Mais il faut s'entendre sur le mot LIBERTÉ!

Eh bien! nous l'entendons comme l'entendait Siéyès, la définissant ainsi dans la Déclaration des droits du 22 juillet 1789:

« Celui-là est libre qui a l'assurance de n'être point inquiété dans l'exercice de sa propriété personnelle ni dans l'usage de sa propriété réelle. Ainsi, tout citoyen a le droit de rester, d'aller, de penser, de parler, d'écrire, d'imprimer, de publier, de travailler, de produire, de garder, de transporter, d'échanger et de consommer. »>

Nous ne demandons rien de plus; mais nous ne voulons rien de moins.

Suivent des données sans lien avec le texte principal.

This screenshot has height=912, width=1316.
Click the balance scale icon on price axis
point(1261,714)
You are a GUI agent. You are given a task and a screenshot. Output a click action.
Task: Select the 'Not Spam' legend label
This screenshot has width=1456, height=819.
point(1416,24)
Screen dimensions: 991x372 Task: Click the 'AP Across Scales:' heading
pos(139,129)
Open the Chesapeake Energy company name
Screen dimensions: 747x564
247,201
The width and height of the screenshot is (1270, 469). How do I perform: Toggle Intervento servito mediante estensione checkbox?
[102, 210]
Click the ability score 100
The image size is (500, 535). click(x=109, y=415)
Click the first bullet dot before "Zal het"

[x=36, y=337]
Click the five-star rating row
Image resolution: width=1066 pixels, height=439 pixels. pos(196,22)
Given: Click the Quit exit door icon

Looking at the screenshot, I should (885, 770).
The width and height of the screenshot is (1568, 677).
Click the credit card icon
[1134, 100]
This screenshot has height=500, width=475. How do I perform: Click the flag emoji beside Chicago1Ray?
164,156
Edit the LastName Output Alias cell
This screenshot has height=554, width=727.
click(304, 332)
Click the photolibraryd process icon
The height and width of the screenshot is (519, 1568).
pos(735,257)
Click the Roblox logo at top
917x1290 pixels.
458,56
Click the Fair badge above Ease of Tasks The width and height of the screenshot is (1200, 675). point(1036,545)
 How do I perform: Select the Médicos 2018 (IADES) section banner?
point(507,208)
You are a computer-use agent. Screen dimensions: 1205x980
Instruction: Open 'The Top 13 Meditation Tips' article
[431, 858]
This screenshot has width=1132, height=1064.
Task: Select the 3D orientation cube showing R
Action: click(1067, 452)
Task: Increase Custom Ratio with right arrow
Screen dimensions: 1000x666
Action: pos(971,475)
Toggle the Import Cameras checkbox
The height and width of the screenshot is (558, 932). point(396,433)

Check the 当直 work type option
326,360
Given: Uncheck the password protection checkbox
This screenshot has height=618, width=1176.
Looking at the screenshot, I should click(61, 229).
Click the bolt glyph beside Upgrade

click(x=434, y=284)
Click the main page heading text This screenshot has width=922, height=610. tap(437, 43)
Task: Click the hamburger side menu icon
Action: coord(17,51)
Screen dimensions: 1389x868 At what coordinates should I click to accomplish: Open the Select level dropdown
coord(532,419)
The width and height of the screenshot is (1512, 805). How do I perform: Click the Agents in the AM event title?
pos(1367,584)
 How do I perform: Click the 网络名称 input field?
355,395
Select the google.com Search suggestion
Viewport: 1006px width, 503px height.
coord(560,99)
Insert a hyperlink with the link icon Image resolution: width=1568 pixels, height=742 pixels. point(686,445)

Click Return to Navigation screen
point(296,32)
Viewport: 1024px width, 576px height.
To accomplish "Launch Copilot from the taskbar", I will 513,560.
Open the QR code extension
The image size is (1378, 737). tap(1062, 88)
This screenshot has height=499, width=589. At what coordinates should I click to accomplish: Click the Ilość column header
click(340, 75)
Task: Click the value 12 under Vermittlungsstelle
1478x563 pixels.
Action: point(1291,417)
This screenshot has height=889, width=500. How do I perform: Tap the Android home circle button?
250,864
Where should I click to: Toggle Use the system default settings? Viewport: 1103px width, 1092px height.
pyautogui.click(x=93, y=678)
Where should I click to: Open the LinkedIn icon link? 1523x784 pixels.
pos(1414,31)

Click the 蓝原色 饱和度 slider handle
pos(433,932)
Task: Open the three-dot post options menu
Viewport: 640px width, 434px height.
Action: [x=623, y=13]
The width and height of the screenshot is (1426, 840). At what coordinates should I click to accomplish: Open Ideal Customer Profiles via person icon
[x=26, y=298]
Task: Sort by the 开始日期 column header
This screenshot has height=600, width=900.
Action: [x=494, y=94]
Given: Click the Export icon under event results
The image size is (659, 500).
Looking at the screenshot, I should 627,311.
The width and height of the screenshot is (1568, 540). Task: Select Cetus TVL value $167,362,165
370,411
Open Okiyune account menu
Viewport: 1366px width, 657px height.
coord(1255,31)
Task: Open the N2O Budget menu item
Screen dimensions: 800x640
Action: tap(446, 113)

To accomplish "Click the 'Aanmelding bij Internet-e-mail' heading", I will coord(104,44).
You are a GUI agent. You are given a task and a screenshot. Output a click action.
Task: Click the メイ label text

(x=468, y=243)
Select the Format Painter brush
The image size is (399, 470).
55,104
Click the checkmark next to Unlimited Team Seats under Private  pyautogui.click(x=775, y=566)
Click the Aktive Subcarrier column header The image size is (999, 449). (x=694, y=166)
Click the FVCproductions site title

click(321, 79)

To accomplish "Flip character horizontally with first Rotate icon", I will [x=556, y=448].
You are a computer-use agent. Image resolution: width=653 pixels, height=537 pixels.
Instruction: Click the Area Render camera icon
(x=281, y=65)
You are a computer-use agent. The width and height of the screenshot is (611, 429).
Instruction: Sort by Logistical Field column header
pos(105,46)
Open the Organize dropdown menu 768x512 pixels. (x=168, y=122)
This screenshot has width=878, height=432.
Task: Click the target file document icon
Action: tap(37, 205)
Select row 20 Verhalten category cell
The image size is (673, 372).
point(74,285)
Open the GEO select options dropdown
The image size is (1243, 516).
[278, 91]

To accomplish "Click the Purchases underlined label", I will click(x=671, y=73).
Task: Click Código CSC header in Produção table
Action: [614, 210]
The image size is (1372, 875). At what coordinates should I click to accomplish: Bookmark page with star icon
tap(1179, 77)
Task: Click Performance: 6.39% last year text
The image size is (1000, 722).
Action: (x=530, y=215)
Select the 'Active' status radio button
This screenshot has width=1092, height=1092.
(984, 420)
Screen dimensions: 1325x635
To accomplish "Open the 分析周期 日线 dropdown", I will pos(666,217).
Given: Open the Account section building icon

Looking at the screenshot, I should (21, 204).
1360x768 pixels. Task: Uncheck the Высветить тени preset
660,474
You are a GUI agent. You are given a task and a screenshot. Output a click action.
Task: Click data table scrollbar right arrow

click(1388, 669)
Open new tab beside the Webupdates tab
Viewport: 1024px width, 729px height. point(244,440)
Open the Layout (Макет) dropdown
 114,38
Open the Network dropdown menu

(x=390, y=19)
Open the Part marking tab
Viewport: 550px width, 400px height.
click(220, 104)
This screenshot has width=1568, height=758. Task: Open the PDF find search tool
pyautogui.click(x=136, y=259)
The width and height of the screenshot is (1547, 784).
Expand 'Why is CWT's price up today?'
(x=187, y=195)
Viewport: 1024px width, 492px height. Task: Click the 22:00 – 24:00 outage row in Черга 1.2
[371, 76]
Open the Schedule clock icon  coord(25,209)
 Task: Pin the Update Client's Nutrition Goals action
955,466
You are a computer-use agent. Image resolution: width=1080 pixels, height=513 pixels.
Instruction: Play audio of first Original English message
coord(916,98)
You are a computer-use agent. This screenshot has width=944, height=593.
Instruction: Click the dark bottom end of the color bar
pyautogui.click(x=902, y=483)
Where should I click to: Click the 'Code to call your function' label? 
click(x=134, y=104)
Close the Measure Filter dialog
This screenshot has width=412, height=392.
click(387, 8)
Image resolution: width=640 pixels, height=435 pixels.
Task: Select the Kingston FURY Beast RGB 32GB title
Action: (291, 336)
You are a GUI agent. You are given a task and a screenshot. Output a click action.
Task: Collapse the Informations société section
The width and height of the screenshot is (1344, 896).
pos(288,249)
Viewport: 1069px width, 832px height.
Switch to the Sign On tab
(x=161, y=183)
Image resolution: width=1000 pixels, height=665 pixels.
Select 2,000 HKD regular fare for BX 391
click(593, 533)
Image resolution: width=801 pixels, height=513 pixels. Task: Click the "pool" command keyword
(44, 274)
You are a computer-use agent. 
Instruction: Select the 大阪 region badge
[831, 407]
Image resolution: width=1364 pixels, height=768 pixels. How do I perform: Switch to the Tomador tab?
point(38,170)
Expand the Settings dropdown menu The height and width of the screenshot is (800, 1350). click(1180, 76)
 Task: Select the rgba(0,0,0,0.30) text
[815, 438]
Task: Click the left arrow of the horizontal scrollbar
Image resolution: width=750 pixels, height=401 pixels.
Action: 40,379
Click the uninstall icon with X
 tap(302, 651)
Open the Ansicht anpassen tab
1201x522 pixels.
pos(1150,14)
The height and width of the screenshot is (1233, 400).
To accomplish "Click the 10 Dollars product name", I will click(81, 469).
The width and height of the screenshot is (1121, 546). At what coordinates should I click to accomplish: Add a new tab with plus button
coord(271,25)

Ce que nous demandons en juillet 1852, c'est ce qui était demandé en juillet 1789 il y a soixante-trois ans !

II.

17 juillet 1852.

Le mot d'ordre donné sur toute la ligne henriquinquiste est de paraître s'occuper du peuple. Le peuple compte donc pour quelque chose? Oh! la veille beaucoup, le lendemain. peu. Peine perdue, messieurs, si vous espérez que le peuple français fera jamais une révolution pour ramener une royauté. L'Union prend son ton le plus patelin, c'est M. de Riancey qui tient la plume, pour s'apitoyer en ces termes sur les grèves d'ouvriers:

« Les grèves d'ouvriers se multiplient depuis quelques semaines, et chaque jour nous annonce qu'il en a éclaté quelqu'une dans un nouveau département. Ce symptôme est grave, et il convient de s'y arrêter, car il dénote un malaise sérieux dans les classes laborieuses, et il peut finir par

altérer l'ordre et la sécurité publique. C'est là, pour les hommes politiques, un sujet de préoccupations considérables. Est-ce un état normal, satisfaisant, juste, que celui d'une société où de telles crises sont à craindre et reviennent presque périodiquement? N'y a-t-il rien autre chose à faire, pour y remédier, que d'appeler la force armée et d'ouvrir les prisons? Et si ces mesures de rigueur deviennent nécessaires, si la conscience publique les exige au lendemain du désordre et de la violence, ne serait-il pas mille fois plus désirable de pouvoir prévenir le mal que d'avoir à le réprimer? »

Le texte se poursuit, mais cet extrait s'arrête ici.